Grzyb droższy od złota
Chińskim naukowcom udało się zidentyfikować owady, których gąsienica może być żywicielem pasożytniczego grzyba, niezwykle cenionego w tamtejszej medycynie – informuje serwis ‘EurekAlert”.
Maczużnik chiński (Ophicordyceps sinensis) znany w Chinach jako Dong Chong Xia Cao („wiosenna trawa zimowego robaka”) to grzyb z rodziny buławinkowatych, spokrewniony z dobrze znanym, trującym sporyszem czy występującym w Polsce maczużnikiem bojowym. Podobnie jak wielu jego krewnych atakuje owady. Strzępki grzyba zabijają gąsienicę i wypełniają jej ciało, po czym w górę wyrasta długi, maczugowaty twór, zwany podkładką. To właśnie on dostarcza leku, za który niegdyś Chińczycy płacili cztery razy więcej srebra niż ważył.
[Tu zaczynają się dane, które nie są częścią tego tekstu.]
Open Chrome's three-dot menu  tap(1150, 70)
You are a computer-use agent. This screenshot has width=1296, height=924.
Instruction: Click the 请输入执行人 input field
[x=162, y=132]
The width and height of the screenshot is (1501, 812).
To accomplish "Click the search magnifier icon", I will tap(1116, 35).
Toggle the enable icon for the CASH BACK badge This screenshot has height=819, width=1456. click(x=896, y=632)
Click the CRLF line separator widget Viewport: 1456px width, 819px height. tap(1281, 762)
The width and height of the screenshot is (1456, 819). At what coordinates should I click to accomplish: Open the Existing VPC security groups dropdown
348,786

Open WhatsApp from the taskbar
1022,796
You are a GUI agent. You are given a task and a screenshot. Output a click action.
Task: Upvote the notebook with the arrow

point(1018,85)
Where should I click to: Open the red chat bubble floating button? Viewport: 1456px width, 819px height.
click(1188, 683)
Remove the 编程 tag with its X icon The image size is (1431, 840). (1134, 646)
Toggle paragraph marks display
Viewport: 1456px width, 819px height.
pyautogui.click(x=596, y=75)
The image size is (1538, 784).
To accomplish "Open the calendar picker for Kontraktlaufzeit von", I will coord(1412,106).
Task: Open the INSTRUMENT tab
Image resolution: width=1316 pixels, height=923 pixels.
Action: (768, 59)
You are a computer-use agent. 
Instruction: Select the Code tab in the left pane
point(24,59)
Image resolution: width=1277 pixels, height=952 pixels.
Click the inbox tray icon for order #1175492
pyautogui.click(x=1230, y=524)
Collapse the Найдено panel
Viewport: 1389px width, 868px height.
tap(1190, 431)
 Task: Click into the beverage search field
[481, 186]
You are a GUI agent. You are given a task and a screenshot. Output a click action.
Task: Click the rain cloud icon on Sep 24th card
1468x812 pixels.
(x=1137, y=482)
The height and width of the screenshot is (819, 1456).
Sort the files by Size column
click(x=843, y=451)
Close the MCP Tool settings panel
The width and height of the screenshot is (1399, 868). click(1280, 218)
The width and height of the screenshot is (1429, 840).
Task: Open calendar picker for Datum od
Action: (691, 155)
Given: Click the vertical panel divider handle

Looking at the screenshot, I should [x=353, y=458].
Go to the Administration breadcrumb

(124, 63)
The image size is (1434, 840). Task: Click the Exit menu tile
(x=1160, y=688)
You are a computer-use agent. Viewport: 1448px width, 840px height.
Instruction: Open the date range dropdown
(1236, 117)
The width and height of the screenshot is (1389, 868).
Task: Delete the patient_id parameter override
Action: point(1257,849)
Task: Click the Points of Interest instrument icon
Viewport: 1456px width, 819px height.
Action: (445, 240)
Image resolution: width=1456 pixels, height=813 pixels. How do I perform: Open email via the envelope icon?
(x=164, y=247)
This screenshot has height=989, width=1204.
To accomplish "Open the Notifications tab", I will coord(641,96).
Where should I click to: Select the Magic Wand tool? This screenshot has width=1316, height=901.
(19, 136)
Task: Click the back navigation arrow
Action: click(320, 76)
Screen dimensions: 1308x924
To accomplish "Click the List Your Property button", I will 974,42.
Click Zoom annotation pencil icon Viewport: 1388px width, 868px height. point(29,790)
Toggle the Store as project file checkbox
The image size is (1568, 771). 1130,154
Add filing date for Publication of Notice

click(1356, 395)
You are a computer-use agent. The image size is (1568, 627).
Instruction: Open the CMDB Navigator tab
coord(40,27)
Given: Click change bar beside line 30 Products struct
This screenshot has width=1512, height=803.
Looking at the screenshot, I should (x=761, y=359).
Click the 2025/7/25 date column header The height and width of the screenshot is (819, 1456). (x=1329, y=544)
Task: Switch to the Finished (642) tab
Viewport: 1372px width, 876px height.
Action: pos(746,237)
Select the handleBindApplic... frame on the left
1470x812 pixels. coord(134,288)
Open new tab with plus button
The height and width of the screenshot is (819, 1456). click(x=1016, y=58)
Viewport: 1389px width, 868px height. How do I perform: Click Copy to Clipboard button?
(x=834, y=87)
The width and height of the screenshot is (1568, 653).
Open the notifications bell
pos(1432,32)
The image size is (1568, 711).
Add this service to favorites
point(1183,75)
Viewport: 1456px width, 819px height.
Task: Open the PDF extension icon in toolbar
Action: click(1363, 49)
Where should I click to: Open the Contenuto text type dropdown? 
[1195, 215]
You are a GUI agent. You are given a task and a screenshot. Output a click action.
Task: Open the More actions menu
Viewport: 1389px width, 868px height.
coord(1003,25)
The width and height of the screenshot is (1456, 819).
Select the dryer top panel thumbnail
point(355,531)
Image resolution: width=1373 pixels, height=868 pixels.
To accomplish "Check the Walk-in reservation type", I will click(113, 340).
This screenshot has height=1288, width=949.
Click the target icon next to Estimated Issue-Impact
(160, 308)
Uważano, że wzmacnia organizm, poprawia funkcjonowanie płuc i nerek. Późniejsze badania wykazały, że działa na układ odpornościowy, obniża poziom cholesterolu i glukozy we krwi, jest przeciwutleniaczem, zapobiega starzeniu i może działać przeciwnowotworowo. Nic dziwnego, że produkty zawierające grzyb są obecnie sprzedawane drożej niż złoto.
Zespół naukowców z Chińskiej Akademii Nauk na podstawie dokładnej analizy 4793 wcześniejszych prac oraz własnych badań zidentyfikował 13 rodzajów ciem z rodziny niesobkowatych (Hepalidae), których gąsienice atakuje grzyb – w sumie żywicielami może być 57 gatunków. Wiedza ta powinna pozwolić na lepsze wykorzystanie naturalnego bogactwa Tybetu.
Pierwsi właściwości maczużnika odkryli 1500 lat temu himalajscy pasterze bydła i owiec – zaobserwowali, że po zjedzeniu grzyba ich trzoda nabierała wigoru. Reszta świata usłyszała o starochińskim leku w roku 1993 – gdy podczas zawodów w Pekinie chińskie biegaczki pobiły rekordy na 10, 15 i 30 kilometrów. Wielu podejrzewało doping, ale trener wytłumaczył wysoką formę zawodniczek wysokogórskim treningiem i własnościami grzyba.
Obecnie wyciąg z Ophicordyceps sinensis można kupić w wielu krajach świata – wiadomo, że poprawia kondycję ludzi starszych i w średnim wieku (bywa nazywany „himalajską Viagrą”).
Jego zbieranie jest trudnym i niebezpiecznym zajęciem – w roku 2007 kilkunastu mieszkańców górskiej wioski poszukujących cennego grzyba zginęło w burzy śnieżnej w trudno dostępnym regionie nepalskich Himalajów. Zbiory Ophiocordyceps przynoszą mieszkańcom Tybetu miliardy chińskich juanów i stanowią nawet 70 proc. dochodów niektórych rodzin. Nic dziwnego, że nadmierne zbiory zagrażają wyginięciem gatunku.